The conceptual utility behind model architectures in artifical intelligence (specifically transformers)

Question

I am trying to understand the utility of the transformer architecture.

It is clear to me, that if we have a model, and we add in more parameters to optimize over, then in general it maybe able to be better suited for some data related task. However, it seems the fundamental philosophy underlying the deep learning stuff is that, adding more parameter in a certain way is better than adding parameters in another way.

Why is it that when add in the new parameters using the transformer architecture be better than simply just taking a plain old feed forward and adding a bunch more parameters.

Answer 1

I'd say that the utility is practicality.

In theory, all these architectures are universal function approximators, i.e. they can represent or approximate more or less the same functions (see e.g. this or this for more details), but, over the years, people have observed that some are easier to train empirically or are more practically suited for some tasks than others.

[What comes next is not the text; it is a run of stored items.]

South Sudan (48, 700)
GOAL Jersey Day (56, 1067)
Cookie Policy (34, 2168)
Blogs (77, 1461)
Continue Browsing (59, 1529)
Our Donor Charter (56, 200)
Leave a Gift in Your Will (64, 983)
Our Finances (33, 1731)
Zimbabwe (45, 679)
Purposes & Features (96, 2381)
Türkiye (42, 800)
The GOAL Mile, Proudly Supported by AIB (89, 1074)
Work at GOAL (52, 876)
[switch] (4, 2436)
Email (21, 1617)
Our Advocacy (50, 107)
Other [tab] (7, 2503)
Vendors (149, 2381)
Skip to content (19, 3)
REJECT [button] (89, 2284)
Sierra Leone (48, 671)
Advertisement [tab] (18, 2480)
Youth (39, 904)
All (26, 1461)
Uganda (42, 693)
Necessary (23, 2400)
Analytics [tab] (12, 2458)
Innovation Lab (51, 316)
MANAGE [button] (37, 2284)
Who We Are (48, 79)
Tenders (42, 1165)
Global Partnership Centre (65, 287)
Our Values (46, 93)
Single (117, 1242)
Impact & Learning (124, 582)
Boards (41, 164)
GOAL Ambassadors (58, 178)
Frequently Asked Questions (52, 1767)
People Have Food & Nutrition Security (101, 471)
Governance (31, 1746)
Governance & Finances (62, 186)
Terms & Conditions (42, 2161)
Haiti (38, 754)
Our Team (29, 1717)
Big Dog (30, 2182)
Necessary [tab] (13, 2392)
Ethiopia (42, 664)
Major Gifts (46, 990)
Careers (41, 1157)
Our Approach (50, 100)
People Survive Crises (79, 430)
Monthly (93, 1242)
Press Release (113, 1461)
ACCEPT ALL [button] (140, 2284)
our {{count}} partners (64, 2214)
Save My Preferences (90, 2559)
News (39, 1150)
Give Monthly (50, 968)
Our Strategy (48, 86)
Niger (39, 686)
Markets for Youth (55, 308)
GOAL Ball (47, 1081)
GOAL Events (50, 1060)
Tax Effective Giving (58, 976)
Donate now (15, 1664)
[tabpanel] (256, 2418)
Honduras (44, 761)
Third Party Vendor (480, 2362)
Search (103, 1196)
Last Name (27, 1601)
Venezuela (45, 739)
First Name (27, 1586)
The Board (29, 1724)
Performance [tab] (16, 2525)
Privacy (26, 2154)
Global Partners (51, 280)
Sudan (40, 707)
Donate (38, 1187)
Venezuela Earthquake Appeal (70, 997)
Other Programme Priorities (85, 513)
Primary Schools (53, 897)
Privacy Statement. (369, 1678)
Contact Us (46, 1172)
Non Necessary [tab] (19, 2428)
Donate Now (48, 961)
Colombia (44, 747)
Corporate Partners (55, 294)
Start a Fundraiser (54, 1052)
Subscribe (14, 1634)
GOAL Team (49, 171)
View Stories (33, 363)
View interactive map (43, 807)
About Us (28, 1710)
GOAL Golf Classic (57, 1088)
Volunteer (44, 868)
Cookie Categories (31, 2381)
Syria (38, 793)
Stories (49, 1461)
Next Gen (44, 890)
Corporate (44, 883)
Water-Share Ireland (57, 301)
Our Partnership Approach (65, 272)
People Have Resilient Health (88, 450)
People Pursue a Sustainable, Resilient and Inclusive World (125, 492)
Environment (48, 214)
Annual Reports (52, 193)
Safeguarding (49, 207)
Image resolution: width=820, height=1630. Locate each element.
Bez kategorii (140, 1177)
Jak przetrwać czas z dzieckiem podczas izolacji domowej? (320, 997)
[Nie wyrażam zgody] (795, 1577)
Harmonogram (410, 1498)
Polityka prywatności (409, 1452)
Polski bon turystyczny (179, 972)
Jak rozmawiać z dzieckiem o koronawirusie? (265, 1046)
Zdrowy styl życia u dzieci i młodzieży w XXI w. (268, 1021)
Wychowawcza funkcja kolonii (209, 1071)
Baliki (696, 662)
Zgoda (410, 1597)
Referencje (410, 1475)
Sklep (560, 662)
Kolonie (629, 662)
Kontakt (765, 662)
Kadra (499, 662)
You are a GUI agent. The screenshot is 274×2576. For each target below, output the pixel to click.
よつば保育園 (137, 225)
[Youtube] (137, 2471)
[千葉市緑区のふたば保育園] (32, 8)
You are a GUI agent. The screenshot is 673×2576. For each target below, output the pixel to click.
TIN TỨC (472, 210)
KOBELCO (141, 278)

One good example is the long short-term memory (LSTM), a more sophisticated recurrent neural network (RNN), which tries to circumvent practical problems that arise with the vanilla RNNs, specifically, the vanishing gradient problem.

I can't remember now all the details of the transformer, but the utility is again probably just practicality.

Answer 2

I think one thing that the deep learning community has learned time and time again is that parameter sharing across "locations" in the input data is important (because it increases the total amount of relevant data seen by the parameters). The first example of this is the CNN, but the same idea was used for RNNs/LSTMs, then even more so for transformers, as well as Graph-NNs. The idea is for e.g. CNN, you don't want to have to re-learn how to detect a dog from scratch for every location in an image when it is really the same task (this will divide the amount of available data by the number of positions). The same idea applies to handling similar token/node patterns (e.g. identifying a phrase or hub node) in different locations in a text/graph respectively.

So for transformers the reason they work better than feedforward NNs is because they have this property of sharing (or "reusing") the point-wise neural network weights across every location (i.e. word/token). But the reason they are better than say: CNNs is because they ALSO have the attention mechanism to fetch relevant non-local context for the point-wise neural networks to also see. This is intuitive since text is complicated and can reference things said in entirely different parts of the text (e.g. every pronoun implicitly refers to the last place that noun was defined & my comparison to CNN refers to the connection I drew in paragraph 1).

P.S. You would be hard pressed to use a fully-connected network for text at all since the number of words in a sentence will change but a Feed-forward network takes a fixed amount of inputs.